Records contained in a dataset
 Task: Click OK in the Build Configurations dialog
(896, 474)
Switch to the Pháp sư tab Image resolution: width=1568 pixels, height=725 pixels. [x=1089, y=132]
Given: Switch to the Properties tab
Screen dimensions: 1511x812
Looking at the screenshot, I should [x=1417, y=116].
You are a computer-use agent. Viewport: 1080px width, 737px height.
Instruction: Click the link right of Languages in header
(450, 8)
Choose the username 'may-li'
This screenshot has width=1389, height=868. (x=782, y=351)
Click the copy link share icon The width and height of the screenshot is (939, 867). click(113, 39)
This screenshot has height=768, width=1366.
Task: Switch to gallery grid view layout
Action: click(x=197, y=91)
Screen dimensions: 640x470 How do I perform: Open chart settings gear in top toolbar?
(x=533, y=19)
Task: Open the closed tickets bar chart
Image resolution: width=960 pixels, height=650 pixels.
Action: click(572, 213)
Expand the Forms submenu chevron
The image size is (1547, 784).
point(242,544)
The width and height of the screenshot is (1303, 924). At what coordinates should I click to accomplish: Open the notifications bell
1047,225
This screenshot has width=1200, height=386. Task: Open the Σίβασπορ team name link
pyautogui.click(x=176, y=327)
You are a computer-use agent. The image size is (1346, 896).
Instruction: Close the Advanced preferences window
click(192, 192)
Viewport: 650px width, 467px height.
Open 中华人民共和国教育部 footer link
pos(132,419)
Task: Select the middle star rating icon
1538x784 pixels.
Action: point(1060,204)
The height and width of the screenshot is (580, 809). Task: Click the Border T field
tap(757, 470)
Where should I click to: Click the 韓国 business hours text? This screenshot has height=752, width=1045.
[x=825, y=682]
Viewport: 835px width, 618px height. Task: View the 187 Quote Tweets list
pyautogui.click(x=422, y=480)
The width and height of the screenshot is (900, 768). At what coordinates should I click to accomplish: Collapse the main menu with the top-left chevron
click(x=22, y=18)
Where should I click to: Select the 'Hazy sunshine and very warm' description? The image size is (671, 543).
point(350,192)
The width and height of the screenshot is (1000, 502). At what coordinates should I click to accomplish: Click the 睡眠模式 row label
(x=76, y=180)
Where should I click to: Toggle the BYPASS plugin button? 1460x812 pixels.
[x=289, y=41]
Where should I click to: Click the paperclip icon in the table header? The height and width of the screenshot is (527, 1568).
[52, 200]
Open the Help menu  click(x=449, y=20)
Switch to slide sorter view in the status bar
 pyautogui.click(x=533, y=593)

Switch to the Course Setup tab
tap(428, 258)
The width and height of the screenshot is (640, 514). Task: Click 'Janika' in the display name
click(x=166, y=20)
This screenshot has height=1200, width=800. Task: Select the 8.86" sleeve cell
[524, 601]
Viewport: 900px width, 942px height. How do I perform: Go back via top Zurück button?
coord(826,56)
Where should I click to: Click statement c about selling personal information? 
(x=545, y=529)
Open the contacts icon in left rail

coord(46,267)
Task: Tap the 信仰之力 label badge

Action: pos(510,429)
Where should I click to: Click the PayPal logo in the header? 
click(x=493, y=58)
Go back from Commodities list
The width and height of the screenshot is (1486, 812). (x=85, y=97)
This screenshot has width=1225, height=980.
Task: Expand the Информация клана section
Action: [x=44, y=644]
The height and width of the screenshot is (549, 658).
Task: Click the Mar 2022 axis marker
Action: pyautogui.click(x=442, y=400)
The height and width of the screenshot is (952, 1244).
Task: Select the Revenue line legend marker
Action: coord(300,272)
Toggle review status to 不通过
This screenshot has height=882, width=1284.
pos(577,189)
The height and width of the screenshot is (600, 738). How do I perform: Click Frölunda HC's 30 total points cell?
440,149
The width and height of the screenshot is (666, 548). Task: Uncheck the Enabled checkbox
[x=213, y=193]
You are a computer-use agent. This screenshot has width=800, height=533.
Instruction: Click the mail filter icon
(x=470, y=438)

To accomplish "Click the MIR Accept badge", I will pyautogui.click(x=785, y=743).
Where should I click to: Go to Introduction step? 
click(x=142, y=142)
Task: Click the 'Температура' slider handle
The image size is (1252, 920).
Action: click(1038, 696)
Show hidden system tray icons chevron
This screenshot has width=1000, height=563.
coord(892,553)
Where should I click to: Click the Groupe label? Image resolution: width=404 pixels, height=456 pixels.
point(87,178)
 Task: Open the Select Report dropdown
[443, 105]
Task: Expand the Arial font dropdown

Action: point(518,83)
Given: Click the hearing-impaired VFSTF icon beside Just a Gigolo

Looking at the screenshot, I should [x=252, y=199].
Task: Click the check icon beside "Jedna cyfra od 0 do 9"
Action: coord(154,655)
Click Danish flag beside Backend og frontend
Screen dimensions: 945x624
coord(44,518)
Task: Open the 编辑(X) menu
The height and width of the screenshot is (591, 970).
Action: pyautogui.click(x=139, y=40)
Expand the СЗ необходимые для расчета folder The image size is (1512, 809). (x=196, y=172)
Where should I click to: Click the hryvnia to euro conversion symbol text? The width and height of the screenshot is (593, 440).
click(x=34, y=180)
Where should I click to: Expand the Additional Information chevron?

**EXERCISE DESCRIPTION**
If a line above contains the word "computer", it counts; state how many lines count, and nothing more.

**SOLUTION TO THIS PROBLEM**
3